▼
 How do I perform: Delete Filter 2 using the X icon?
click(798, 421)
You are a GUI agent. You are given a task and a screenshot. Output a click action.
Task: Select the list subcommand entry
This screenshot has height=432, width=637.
▲
**WHAT YOU NEED TO DO**:
Please output exactly the lines from the one containing "Task: Select the list subcommand entry" through the end of the records, both included.

**WRITTEN REPLY**:
Task: Select the list subcommand entry
This screenshot has height=432, width=637.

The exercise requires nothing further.